* Instructions for the task
Copy out every line of these records word for word, leaving out the pictures.

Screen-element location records

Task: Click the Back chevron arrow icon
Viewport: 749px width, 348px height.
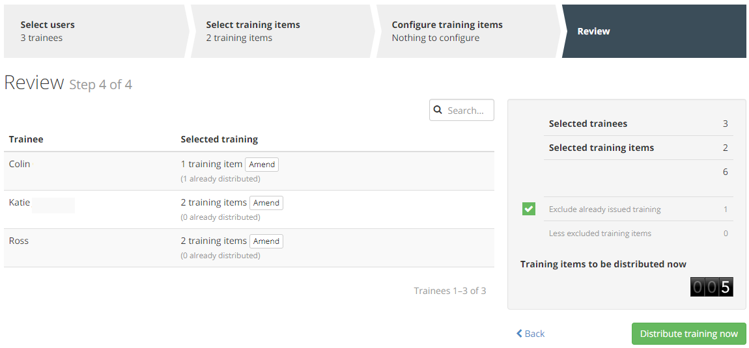Action: pos(519,333)
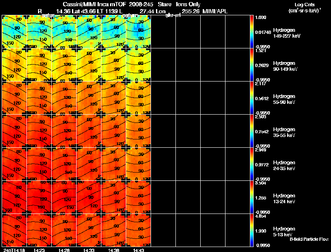
Task: Click the color bar for Hydrogen 149-227 keV
Action: click(x=252, y=32)
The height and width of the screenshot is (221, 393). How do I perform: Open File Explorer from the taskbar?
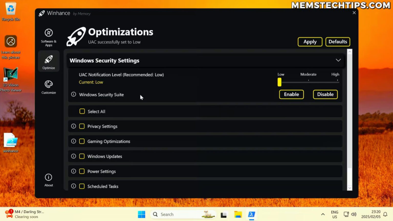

* Result for this task
Task: Click the Back chevron arrow icon
Viewport: 749px width, 348px height.
Action: pos(519,333)
Task: Click the color bar for Hydrogen 149-227 keV
Action: click(x=252, y=32)
The height and width of the screenshot is (221, 393). How do I perform: Open File Explorer from the taskbar?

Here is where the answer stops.